§ Excerpted data:
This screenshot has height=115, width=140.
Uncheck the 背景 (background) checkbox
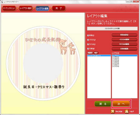pos(88,35)
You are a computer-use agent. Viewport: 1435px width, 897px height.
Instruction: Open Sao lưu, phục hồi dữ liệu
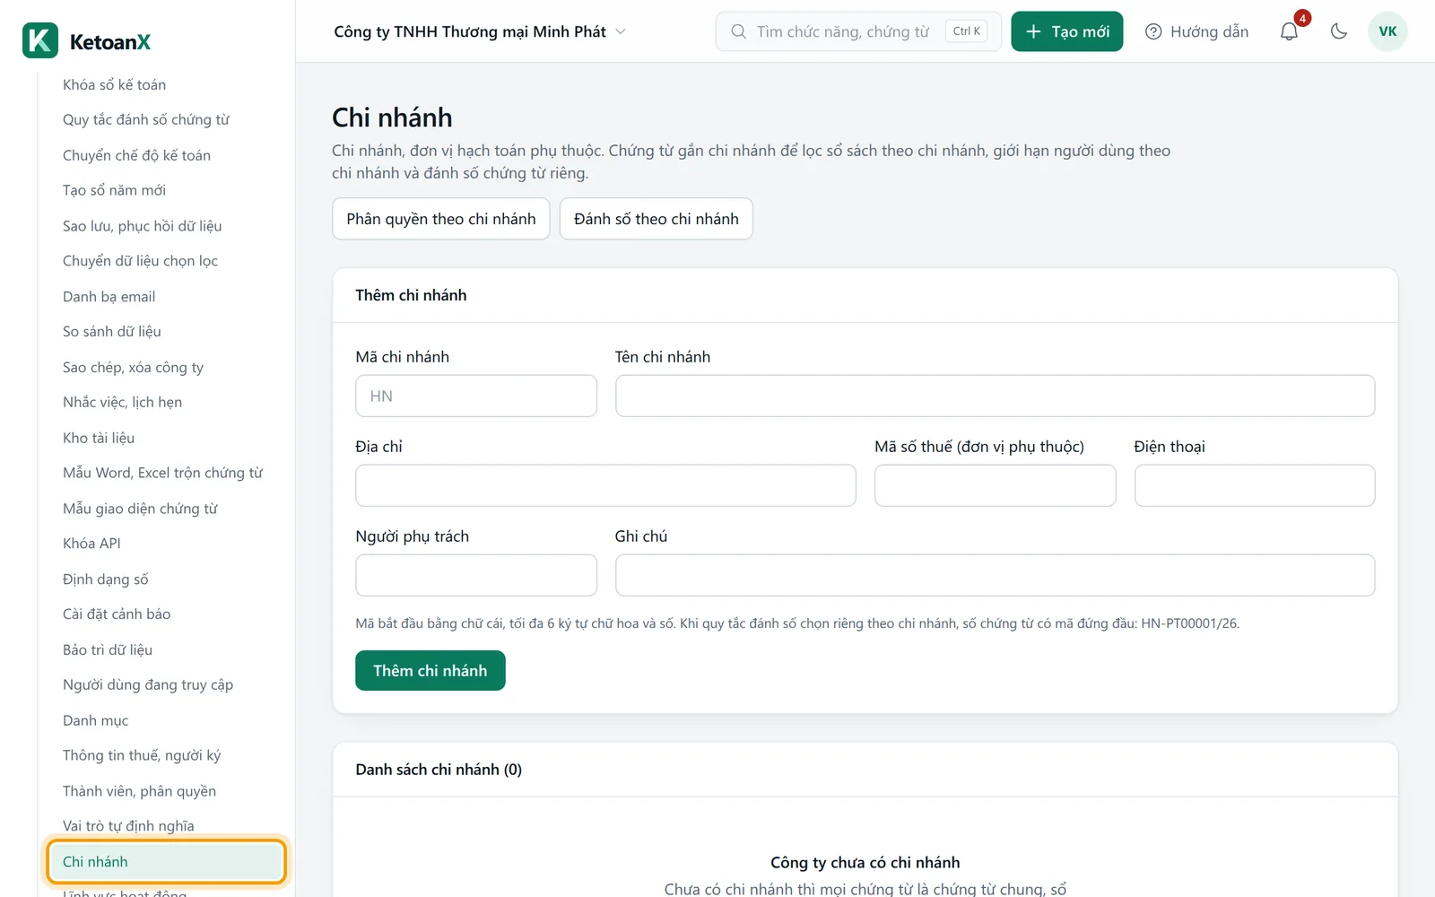pos(143,226)
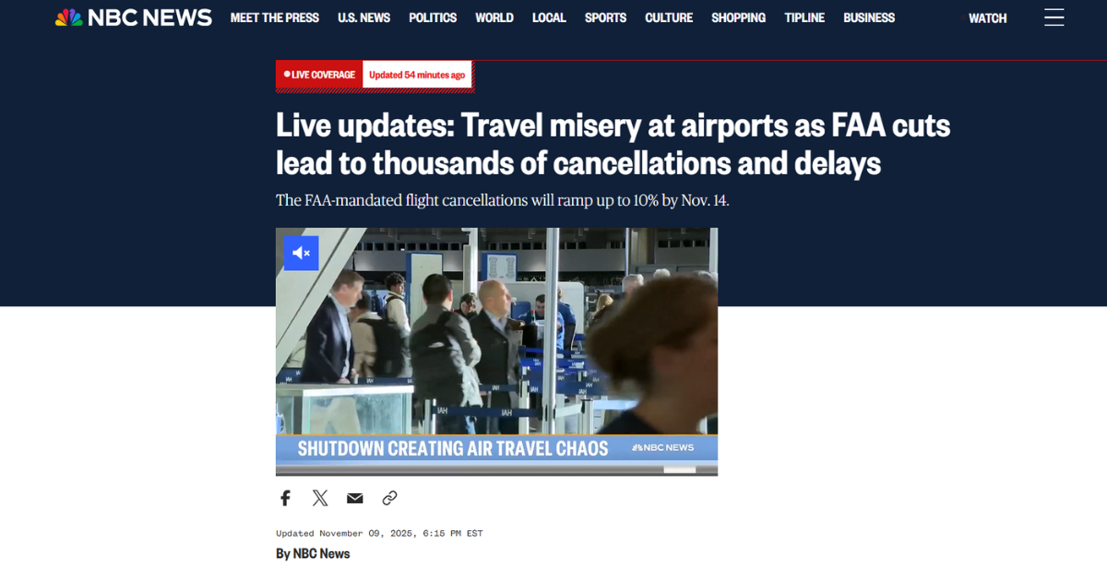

§ Assignment: Can the entries above be repeated exactly, without their pictures?

§ Exercise solution:
This screenshot has height=115, width=140.
Uncheck the 背景 (background) checkbox
pos(88,35)
You are a computer-use agent. Viewport: 1435px width, 897px height.
Instruction: Open Sao lưu, phục hồi dữ liệu
pos(143,226)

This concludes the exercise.